Positivamente, a questão trouxe um desagradável embaraço entre os pares. E, o Ministro Gilmar Mendes ainda atalhou que o Presidente do STF é coordenador de pares e não superior hierárquico. Porém, o Ministro Fux não procedeu nesse sentido.

Realmente, a ratio do artigo 316 do CPP não pode ser desconsiderada. E, a definição do excesso de prazo demanda o juízo de razoabilidade à luz das circunstâncias concretas do caso em análise. E, assim, conforme sustentado pela Procuradoria-Geral da República, a revisão da prisão a cada noventa dias pressupões marcha processual em condições de alterar a realidade serve a qual decretada a prisão[2].

No período entre a confirmação da prisão preventiva pelo Tribunal Regional Federal e o deferimento da liminar pelo Ministro relator do HC 196.836, nenhum fato novo alterou, relativizou ou afastou os concretos motivos que fundamentaram o decreto de custódia cautelar. Ao revés, mantiveram-se hígidos os fundamentos de garantia da ordem pública.

Curiosamente o dono do escritório de advocacia que pediu a soltura do traficante in casu trabalhou no STF trata-se de uma informação trazida pela reportagem da Rádio bandnews FM, trata-se de um ex-assessor. Porém, o HC[3] não foi assinado pelo ex-assessor e, sim, por uma advogada sócia deste. A defesa do traficante já havia tentado anteriormente libertá-lo no STJ, mas sem sucesso.

De qualquer forma, entendo por escorreito o procedimento do Ministro Fux pois atendeu a Procuradora-Geral da República de forma fundamentada e coerente.

Referências:

PACELLI, Eugênio; FISCHER, Douglas.
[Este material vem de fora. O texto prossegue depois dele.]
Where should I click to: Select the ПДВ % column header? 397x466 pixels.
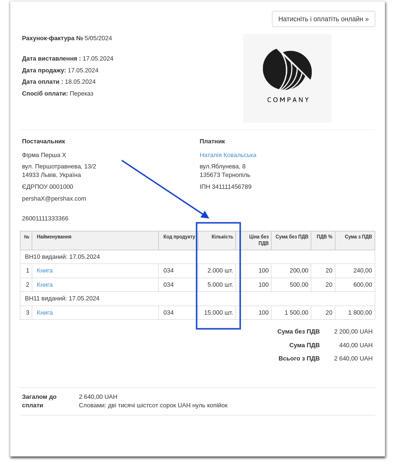point(324,237)
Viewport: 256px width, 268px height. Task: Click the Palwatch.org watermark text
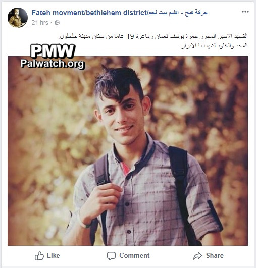(53, 64)
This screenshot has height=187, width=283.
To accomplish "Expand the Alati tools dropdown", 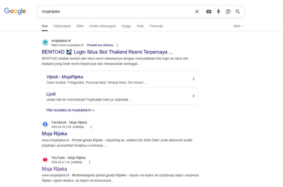I will tap(238, 26).
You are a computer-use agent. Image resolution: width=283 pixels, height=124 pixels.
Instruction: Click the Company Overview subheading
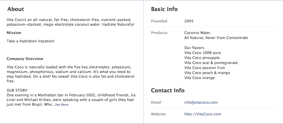pyautogui.click(x=25, y=59)
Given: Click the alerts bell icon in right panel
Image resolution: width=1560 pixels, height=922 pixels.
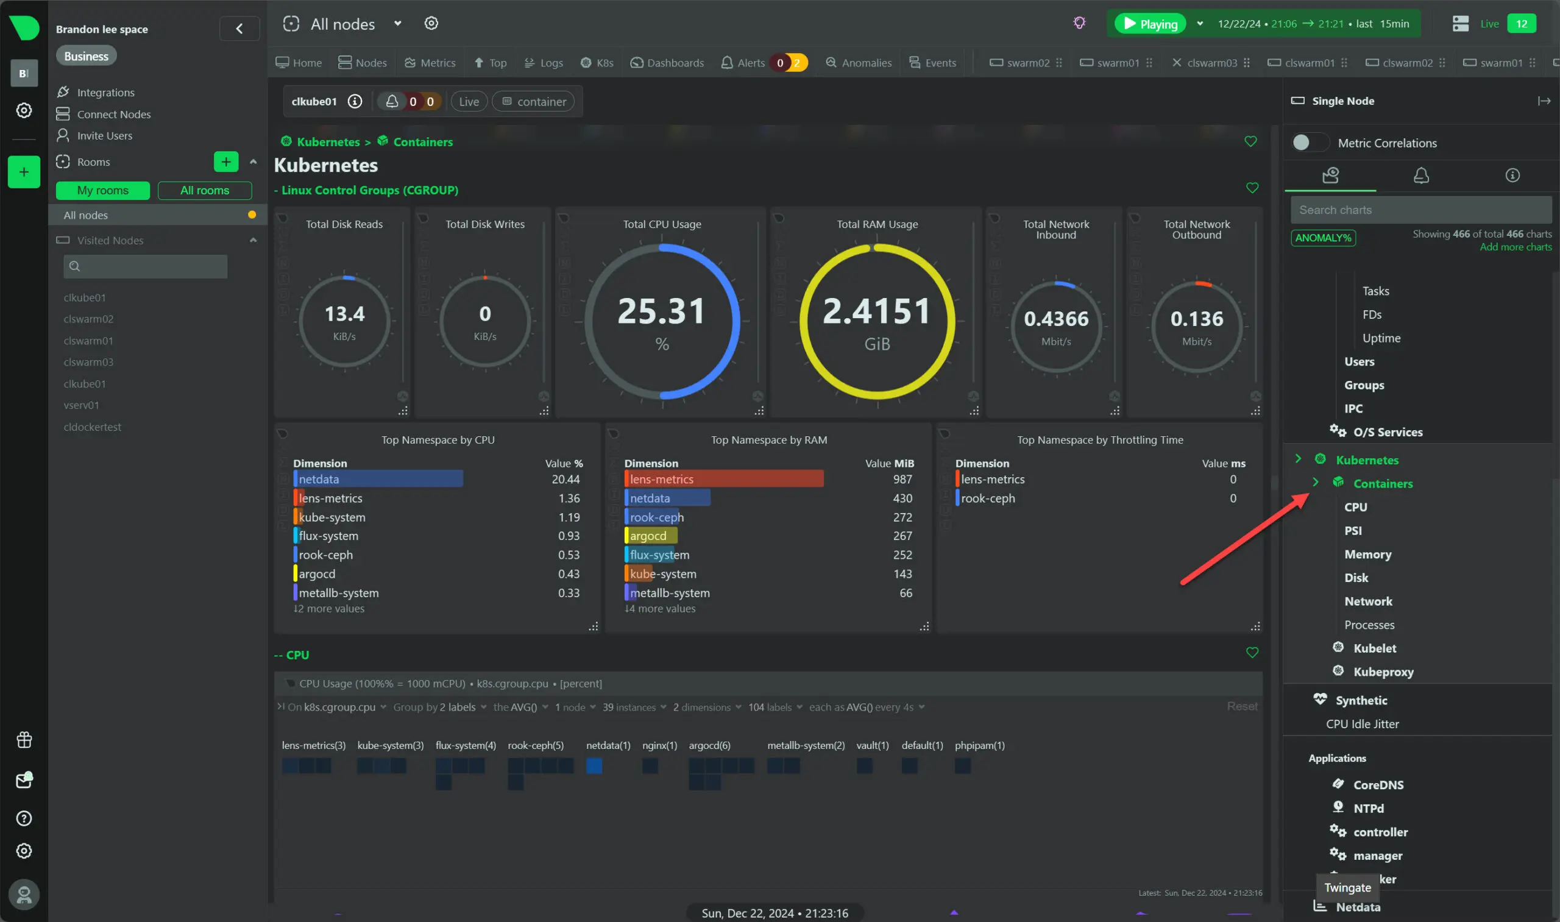Looking at the screenshot, I should [1421, 176].
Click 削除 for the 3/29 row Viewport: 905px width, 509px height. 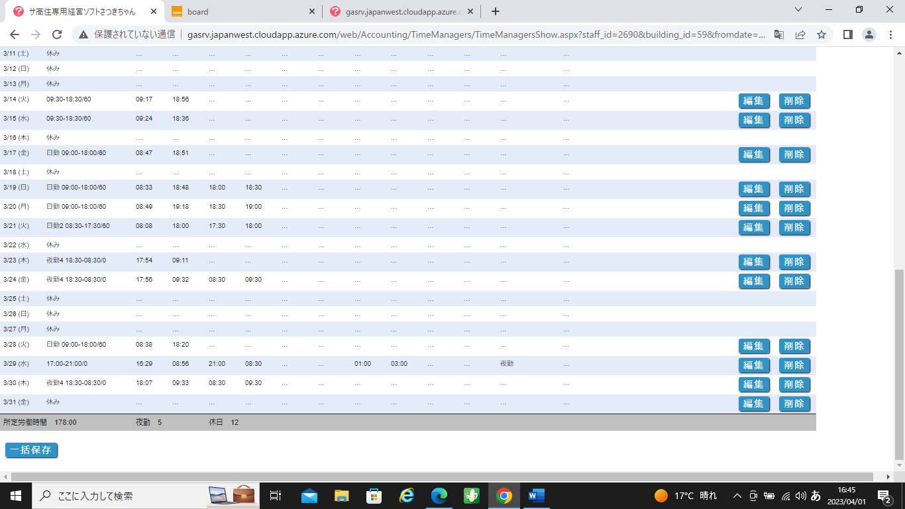[794, 365]
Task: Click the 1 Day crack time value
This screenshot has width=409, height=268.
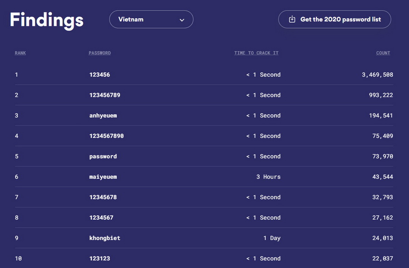Action: coord(272,238)
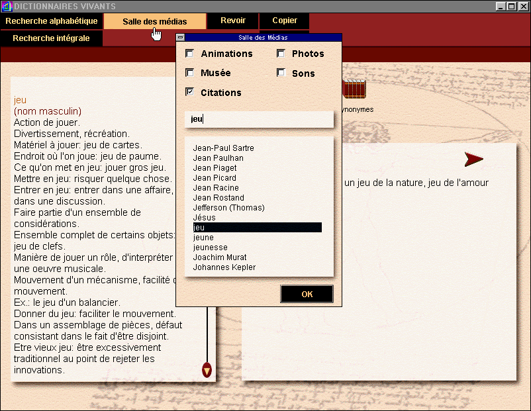Tick the Musée checkbox
Image resolution: width=531 pixels, height=411 pixels.
click(189, 72)
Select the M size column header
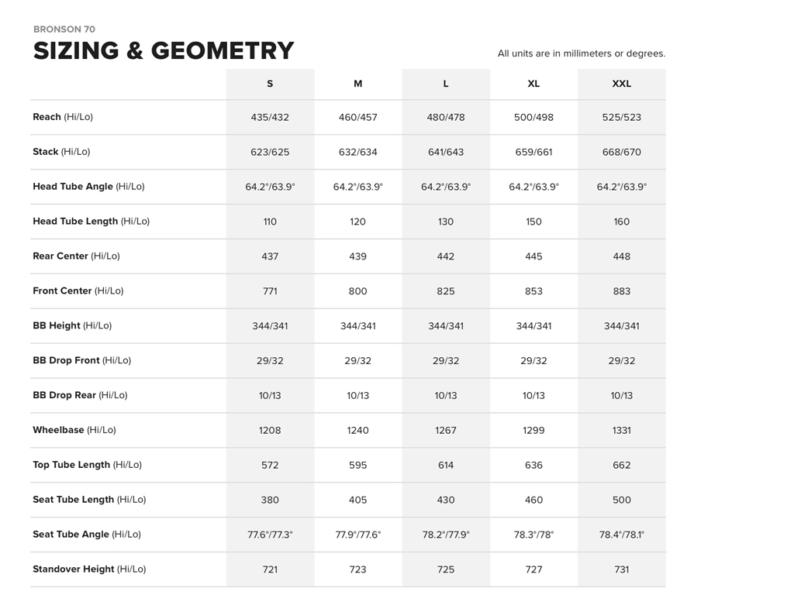The image size is (794, 595). 357,84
Comentários Ao Código de Processo Penal e Sua Jurisprudência. 6ª edição. São Paulo: Atlas, 2014.

TÁVORA, Nestor; ALENCAR, Rosmar Rodrigues. Comentários Ao Anteprojeto de Lei Anticrime. Tripartido em três projetos de lei conforme versão enviada ao Congresso Nacional. Salvador: JusPODIVM, 2019.



[1] Como o STF decidiu no ano passado que é ilegal que um réu inicie o cumprimento da pena antes que todos os recursos sejam esgotados, pela lei, o traficante não poderia ficar preso sem uma sentença condenatória definitiva. A liminar que possibilitou a soltura de André do Rap era provisória e valeria até o julgamento do habeas corpus na 1ª Turma do Supremo, composta por Rosa Weber, Dias Tofolli, Luís Roberto Barroso, Alexandre de Moraes e Marco Aurélio. Apesar disso, Luiz Fux determinou a sua suspensão por se tratar de uma “medida excepcionalíssima”, que, segundo ele, “é admissível quando demonstrado grave comprometimento à ordem, à saúde, à segurança e à economia públicas”.
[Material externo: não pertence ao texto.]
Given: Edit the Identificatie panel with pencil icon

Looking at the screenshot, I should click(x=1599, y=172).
[2] A legislação processual brasileira mudou em 2020 através do Pacote Anticrime, determinando que prisões provisórias sejam revistas a cada 90 (noventa) dias para verificar se há necessidade de manutenção da prisão, o que, segundo Marco Aurélio, não ocorreu no caso de André do Rap. Ao ser libertado neste sábado, André do Rap disse que mora no Guarujá, onde poderia ser encontrado.
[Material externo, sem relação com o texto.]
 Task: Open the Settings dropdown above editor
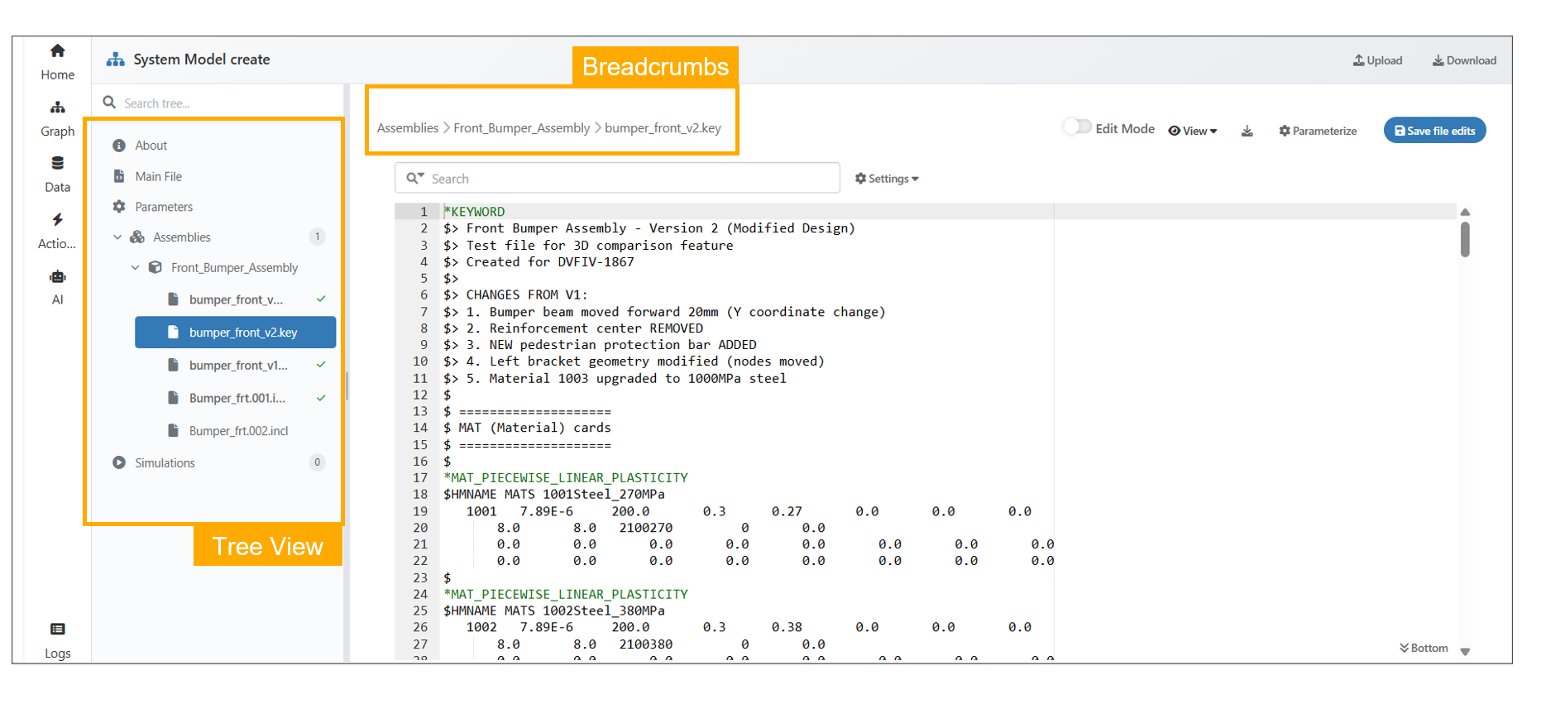click(x=886, y=179)
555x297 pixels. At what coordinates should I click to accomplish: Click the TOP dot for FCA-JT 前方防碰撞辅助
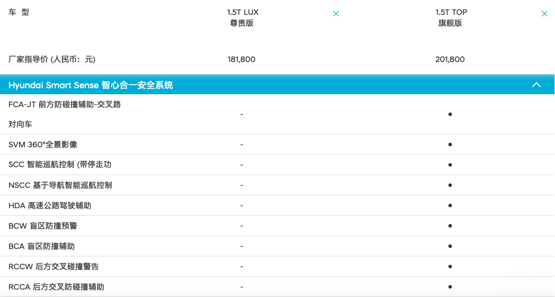click(x=450, y=114)
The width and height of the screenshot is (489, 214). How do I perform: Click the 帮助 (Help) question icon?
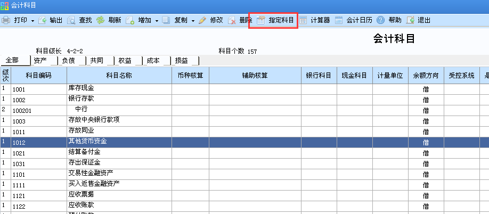[x=381, y=20]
[3] O já célebre habeas corpus canguru ou australiano opera uma sucessão de pedidos liminares que tenciona levar o pedido rapidamente ao STF, onde os réus poderosos esperam e muitas vezes conseguem decisões favoráveis que colidem frontalmente com todas as instâncias inferiores do Judiciário. Tornou-se comum a impetração de sucessivos habeas corpus em instâncias superiores mesmo sem que obtenham decisão definitiva na origem. Para tanto, basta o relator do primeiro tribunal acionado indeferir liminarmente a ordem para que um novo HC seja impetrado em instância imediatamente superior, e assim por diante sucessivamente. Portanto, o chamado HC canguru é aquele que caminha de liminar em liminar em saltos pelas instâncias, chegando até a mais alta corte, o STF. Aliás, os cangurus mais abusados saltam direto da primeira instância para a última. Porém, cabe destacar que tamanha subversão não é a regra, posto que retira a autoridade e a jurisdição dos tribunais cujas turmas nem decidiram a matéria. Por essa razão e para debelar a supressão de instâncias, veio o STF editar o enunciado da Súmula 691: Não compete ao STF conhecer o habeas corpus impetrado contra decisão de relator que, em habeas corpus requerido a tribunal superior, indefere a liminar”. A única exceção admitida é quando houver flagrante constrangimento ilegal ao direito de liberdade, ou em situações manifestamente contrárias à jurisprudência do próprio STF. Percebe-se, ainda, que as exceções geralmente são aplicadas restritivamente pelos tribunais superiores.